Of course, I have my own ideas and motivations, but I think it’s more interesting for people to draw their own conclusions.

I would say that for most people, let's say the average person on the street, the data that flows all around us in various forms is an afterthought, as fascinating as it is. As well as the fact that we can't see it, why do you think that is?
Many people would say that technology should be invisible, that it should be so intuitive that it would just disappear and we shouldn't need to know how it works. I see where they are coming from, but there are also lots of advantages to understanding what is out there and knowing how to get hold of it and use it. We're not used to thinking of the city in these terms, so we often don't realize the potential.

As our lives become increasingly more virtualized and the digital and physical crossover, how do you see our attitudes and relationships to data changing?
It will be interesting to see how it pans out. The proliferation of the virtual city is inevitable, so the only question for us is, how do we want to approach it?
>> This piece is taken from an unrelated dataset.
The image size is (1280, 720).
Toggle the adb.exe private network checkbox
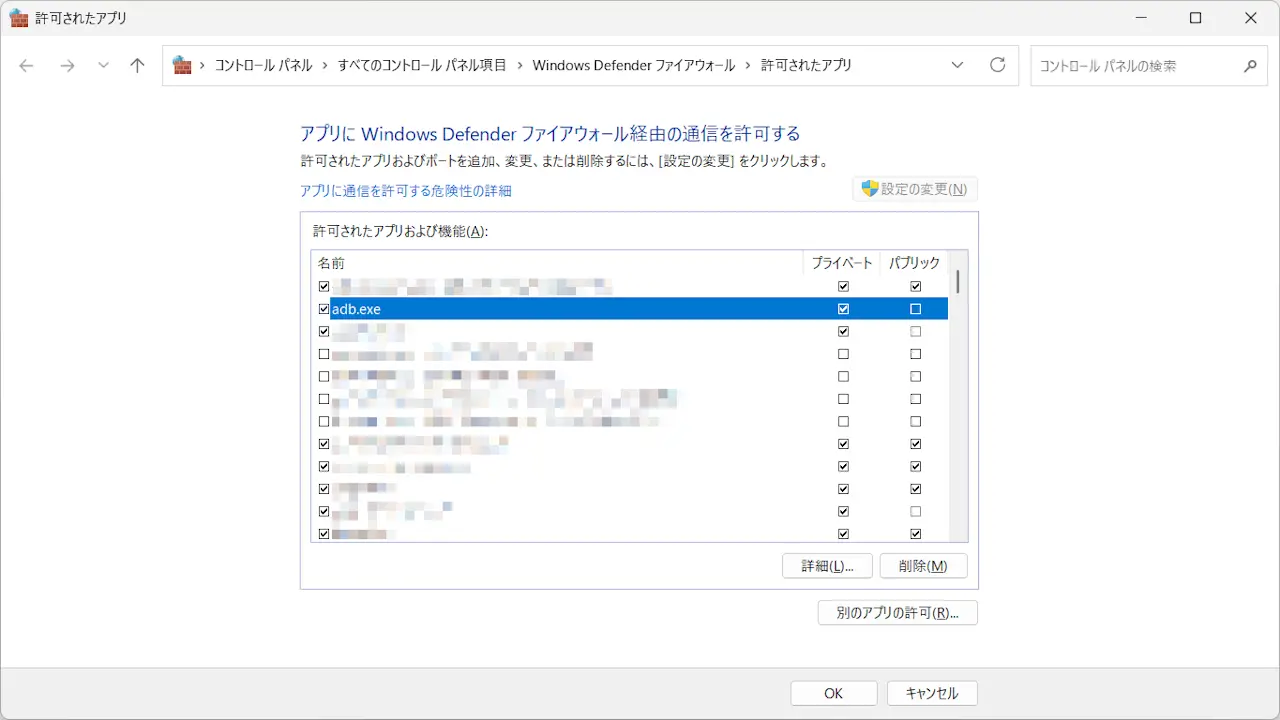[x=843, y=309]
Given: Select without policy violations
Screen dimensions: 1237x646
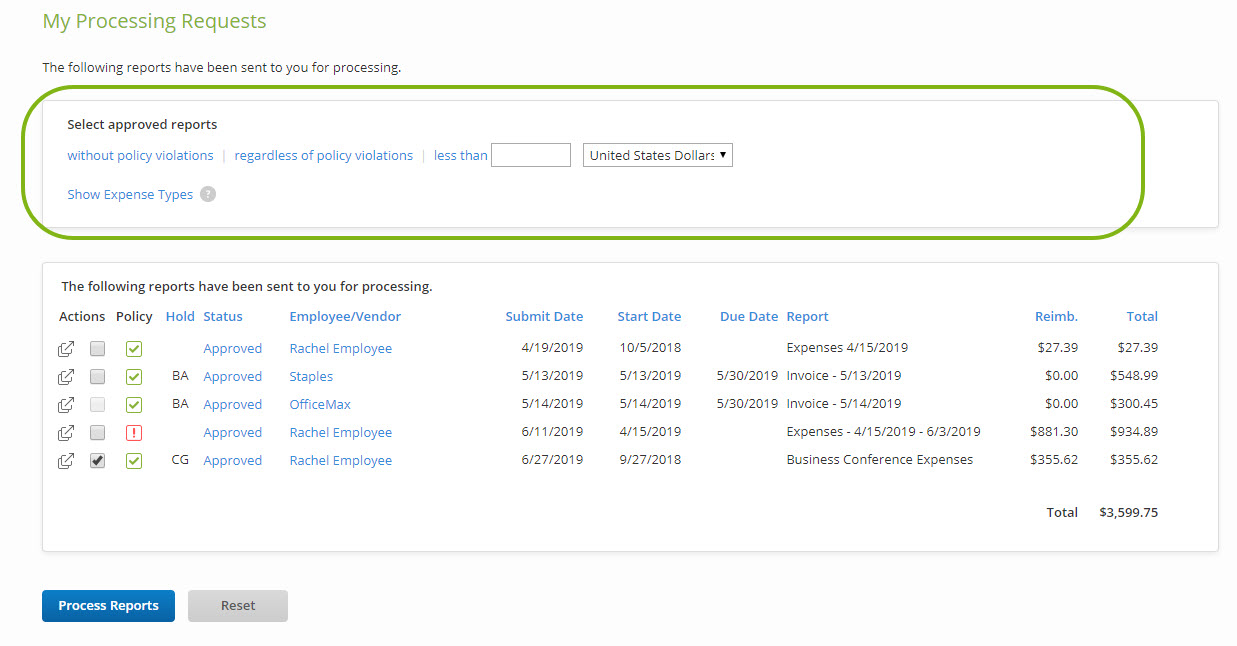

We could back away and keep seeing the virtual as something not 'real,' but I hope that we will try to get beneath the surface, and become more interested in knowing how these systems and processes work. Then we can see these networks and data sources as tools and resources for us to explore and utilize. If more organizations follow the Carbon Culture and TFL etc., and make their data open, and if the amazing people who are encouraging kids to get into coding get their way, I'm confident that we will find many ways in which our cities can move forward and become something really new and exciting. Forget flying cars and skyscrapers, we can have a city which becomes a wild organism, living and breathing and sensing and mutating under our very feet.